Since Windows 10 first launched, Microsoft has adopted a release schedule that saw two major Windows updates per year along with rolling fixes and patches as they come. That proved to be rather problematic in terms of software quality and Microsoft stepped on the breaks just a bit to deliver more fixes and fewer features in this year’s second and last Windows 10 release. That update has started to roll out to users and, given Microsoft’s past history, it might also be a good time to backup your PC and make sure drivers are updated first.
The Windows 10 November 2019 update, a.k.a. version 1909 a.k.a. 19H2, is light on new features but that doesn’t mean it has none. At the top of the list of new features is the ability to use third-party voice assistants, really just Amazon Alexa for now, even in the lock screen. There’s also the ability to quickly create an event from the Calendar popup (“flyout”) in the Taskbar.

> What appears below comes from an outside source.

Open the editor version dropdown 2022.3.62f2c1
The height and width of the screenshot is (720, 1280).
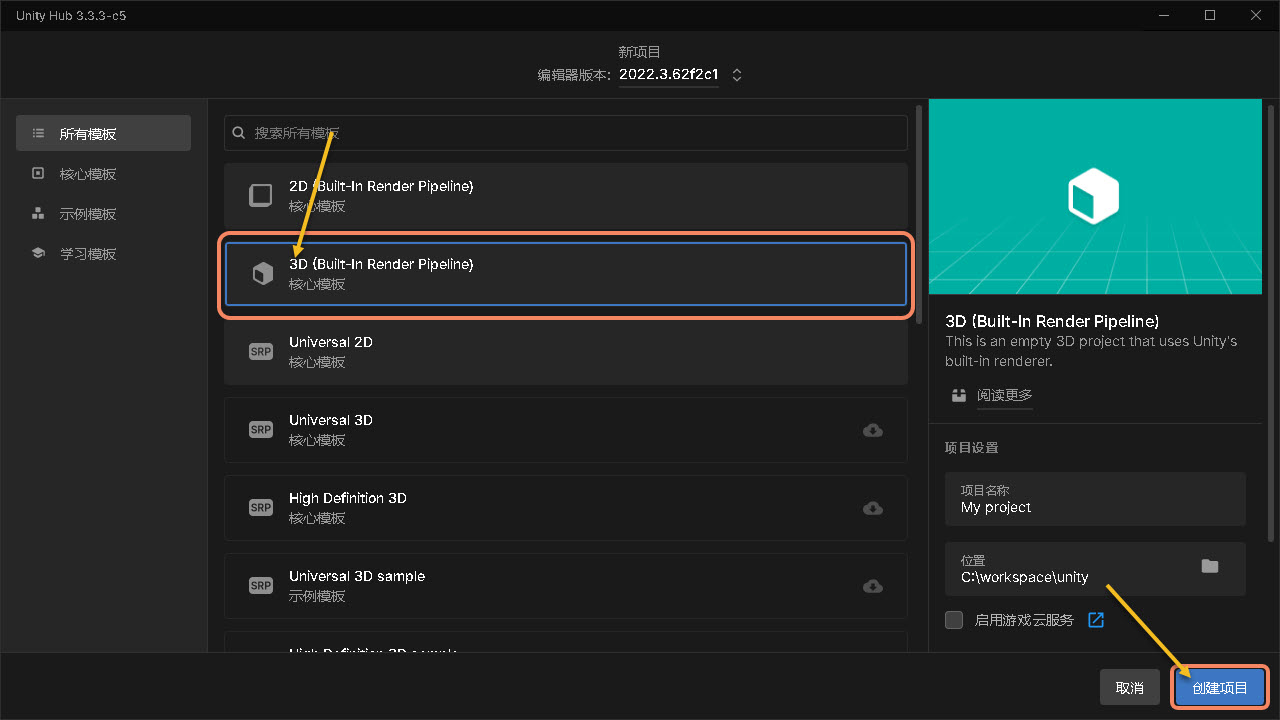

What may feel a bit new in this update is how you’re getting the update or how fast the installation feels. That’s actually just a sleight of hand because Windows 10 1909 is already installed on up-to-date PCs if they installed the latest updates in October. This year’s two releases are almost so identical that Microsoft was able to download and install the November 2019 update on computers last month but in a dormant/disabled state. This month’s update will simply flip the switch to apply the update completely.
That, however, only applies if you were already running on version 1903 from earlier this year. All other older versions will be updated as normal, with large downloads and long waiting times for installation. Microsoft is also reminding Windows users that Windows 10 1803 from April 2018 has reached its end of service for Home and Pro editions, meaning they will be automatically updated to the latest version, whether they like it or not.
This year’s second release is supposed to improve the quality of Windows 10 and its updates, the operating system’s most notorious problem since it launched back in 2015. That said, even before this latest version rolled out, Microsoft already blocked it on devices with certain Realtek Bluetooth Audio hardware. That has been resolved by now, freeing such PCs to update, but only time will tell if that’s the end of Windows 10 update woes or just the beginning.